--- RECORDS FOR PROCESSING Enclosed Below ---

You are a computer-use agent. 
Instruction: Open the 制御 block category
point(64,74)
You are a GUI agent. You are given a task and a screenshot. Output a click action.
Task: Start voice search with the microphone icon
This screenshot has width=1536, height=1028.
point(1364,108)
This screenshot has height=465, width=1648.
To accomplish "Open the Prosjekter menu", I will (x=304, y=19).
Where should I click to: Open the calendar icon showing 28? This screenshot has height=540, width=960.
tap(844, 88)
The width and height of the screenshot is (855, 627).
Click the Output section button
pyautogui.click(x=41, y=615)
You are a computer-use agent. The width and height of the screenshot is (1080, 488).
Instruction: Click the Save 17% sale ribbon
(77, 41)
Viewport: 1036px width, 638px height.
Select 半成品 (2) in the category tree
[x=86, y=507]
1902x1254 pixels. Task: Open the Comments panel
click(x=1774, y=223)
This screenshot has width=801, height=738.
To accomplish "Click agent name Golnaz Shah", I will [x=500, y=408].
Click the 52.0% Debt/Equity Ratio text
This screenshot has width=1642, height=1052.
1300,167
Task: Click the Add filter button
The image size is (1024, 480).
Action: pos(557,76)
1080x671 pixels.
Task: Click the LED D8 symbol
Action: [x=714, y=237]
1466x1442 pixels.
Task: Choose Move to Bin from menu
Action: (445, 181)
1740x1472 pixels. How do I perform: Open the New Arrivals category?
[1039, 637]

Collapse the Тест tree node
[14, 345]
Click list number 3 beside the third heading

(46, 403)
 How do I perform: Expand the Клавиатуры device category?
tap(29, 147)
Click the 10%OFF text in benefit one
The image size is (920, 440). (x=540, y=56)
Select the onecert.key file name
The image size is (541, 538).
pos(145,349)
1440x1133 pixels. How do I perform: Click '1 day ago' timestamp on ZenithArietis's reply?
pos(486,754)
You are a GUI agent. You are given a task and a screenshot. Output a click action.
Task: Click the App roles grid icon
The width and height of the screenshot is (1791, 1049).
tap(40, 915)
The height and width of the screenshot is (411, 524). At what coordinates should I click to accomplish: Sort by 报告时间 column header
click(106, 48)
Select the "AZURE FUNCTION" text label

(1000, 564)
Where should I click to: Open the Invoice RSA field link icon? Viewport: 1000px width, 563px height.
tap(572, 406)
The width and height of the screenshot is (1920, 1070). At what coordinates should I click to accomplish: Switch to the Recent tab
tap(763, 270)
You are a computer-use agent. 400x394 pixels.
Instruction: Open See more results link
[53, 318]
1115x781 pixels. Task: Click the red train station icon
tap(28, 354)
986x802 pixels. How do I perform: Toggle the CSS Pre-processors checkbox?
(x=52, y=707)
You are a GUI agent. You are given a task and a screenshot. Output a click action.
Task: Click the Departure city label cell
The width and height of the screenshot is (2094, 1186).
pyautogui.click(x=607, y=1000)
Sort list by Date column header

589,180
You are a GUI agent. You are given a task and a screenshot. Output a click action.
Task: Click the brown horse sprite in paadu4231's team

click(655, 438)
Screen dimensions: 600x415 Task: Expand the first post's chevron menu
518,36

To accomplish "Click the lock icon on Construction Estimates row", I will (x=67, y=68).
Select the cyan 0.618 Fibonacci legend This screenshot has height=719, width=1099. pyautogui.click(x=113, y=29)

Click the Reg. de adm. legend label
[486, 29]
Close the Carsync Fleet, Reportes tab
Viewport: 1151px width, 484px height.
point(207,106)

--- End of Enclosed RECORDS FOR PROCESSING ---

Check each line of the data above for the string "will", and copy the ones that have it.

To accomplish "Open the Prosjekter menu", I will (x=304, y=19).
To accomplish "Click agent name Golnaz Shah", I will [x=500, y=408].
To accomplish "Click the lock icon on Construction Estimates row", I will (x=67, y=68).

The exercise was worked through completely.